In an exclusive interview to indianexpress.com, Pietro Gennari, chief statistician at the Food and Agriculture Organization of the United Nations (FAO), talks about why countries need to start investing in statistics to improve agricultural data, productivity and safeguard the livelihood of farmers.
How can we best measure the impact of policy intervention in agriculture where baseline data are absent? What are the challenges?
The baseline data tells you the starting point but equally important is to measure progress and check if the policies that you’re implementing are affecting people’s livelihoods while ensuring the sustainable use of natural resources. We need a system that regularly produces a certain type of data comparable over time and benchmark it against neighbouring countries or with those who have similar problems. The Sustainable Development Goal (SDG) 2030, for example, is a complex agenda and the reason why there are so many data gaps is because of many indicators that are completely new and cover areas where the traditional national statistical offices were no venturing into. This isn’t something you can build overnight and requires prolonged efforts and investment by all parties, from national governments to the donor community. For example, the Millenium Development Goals (MDG) were designed at the beginning of 2000, when there were few data available on key indicators, mainly social. But at the end of the period, the availability of data and the possibility of monitoring progress towards achieving targets was immensely greater. So MDGs was an opportunity to improve the statistical system. Same should happen with SDGs.
In many developing countries, including India, there is a big challenge to plug in data gaps before formulating policies. In the absence of reliable data, many governments are left shooting in the dark. How are they going to implement and monitor the 2030 agenda with this serious limitation?

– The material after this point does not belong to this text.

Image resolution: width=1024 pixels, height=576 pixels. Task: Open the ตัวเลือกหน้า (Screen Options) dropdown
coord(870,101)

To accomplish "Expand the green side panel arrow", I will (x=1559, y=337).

At the global level, FAO has seen that we’re not moving in the right direction to achieve the targets, let’s say, in food security. If we don’t have good data on why and what’s happening and what are the drivers of this situation, how can we make progress? On the contrary, we are going backwards in terms of what we have envisioned. Lack of data is an obstacle to advocating the global agenda and obtaining progress. Investment in statistics is very low at the moment. We shouldn’t see this as competing with other investments. But this investment in statistics will help the rest of the investment in policies and be able to say where interventions are needed, who should be the beneficiaries and what amount of money should be spent to get certain results. If you don’t have this data, you’re shooting in the dark. You may spend money, but not in the right direction and not having the impact that you were hoping for. More timely data, more accurate and more relevant data are bedrocks of good policies that can help accelerate progress.
In terms of achieving the SDGs, what are the immediate challenges in agriculture and how do we overcome them?

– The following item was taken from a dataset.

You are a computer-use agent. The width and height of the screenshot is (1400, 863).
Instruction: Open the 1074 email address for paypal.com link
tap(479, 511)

There is a big challenge of increasing the productivity of small farmers, who are always at the margin of the market and risk losing their livelihood. One of the key targets of the agenda is to sustainably increase the productivity and income of small landholders. This way you can also ensure food security and nutrition improvement because large parts of the global population live on agriculture and if they produce a diverse range of products, their diets can change as well. Another problem is the impact of climate change and environmental sustainability. You have to adopt practices that don’t have a negative impact on the environment. There’s a water shortage in many countries and agriculture is water-intensive. So ensuring that we reduce the water needed for the same amount of food production is an important aspect of mitigating land degradation prevalent in many parts of Africa, Central, South and Southeast Asia. So there are challenges and, in a way, the SDGs have good coverage of all of them. This is much more comprehensive than the MDG agenda, where agriculture was almost not present. With the SDGs, agriculture and sustainable and efficient use of natural resources and productivity is at the centre and is linked to all other SDGs.

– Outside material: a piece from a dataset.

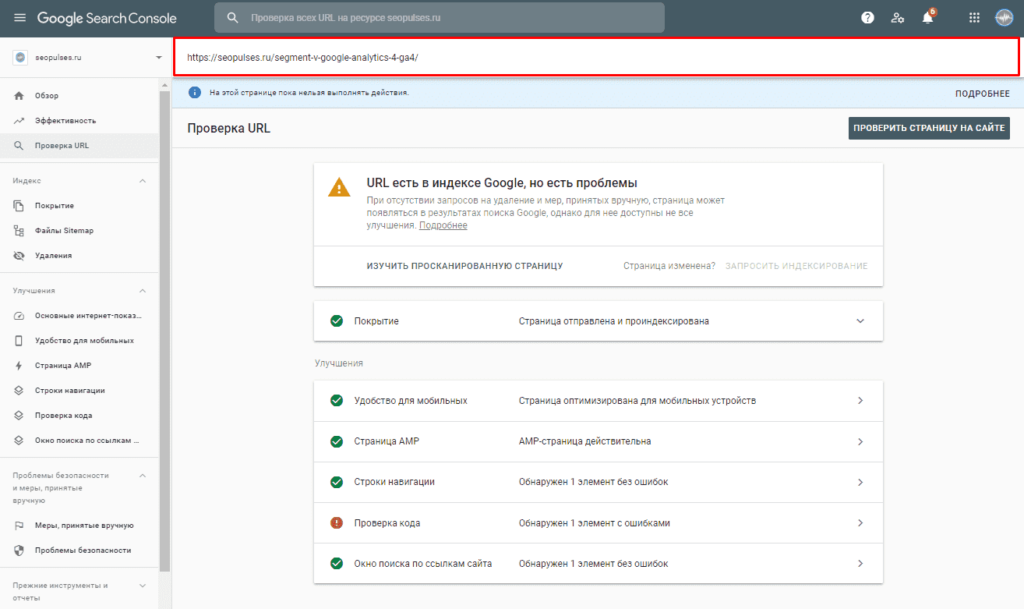Image resolution: width=1024 pixels, height=609 pixels.
Task: Click the info icon in the blue banner
Action: coord(195,93)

What is the 50X2030 initiative?
This initiative wants to establish an integrated farm survey program in 50 countries by 2030. We have developed this with a number of partners to bridge the agricultural data gap. The issue is that many countries don’t have regular farm surveys. Normally, this survey has, until now, collected only a little information on agricultural produce and not accounted for the livelihood aspect of farmers and the environmental impact on agricultural productivity. We need more integrated data that has coverage of economic conditions along with the social and environmental aspects that affect farmers. This is called an integrated agriculture survey. We are establishing this with the support of the World Bank and other donors in 50 countries so that they can produce on a regular basis the data that’s needed to monitor the agriculture-related SDGs.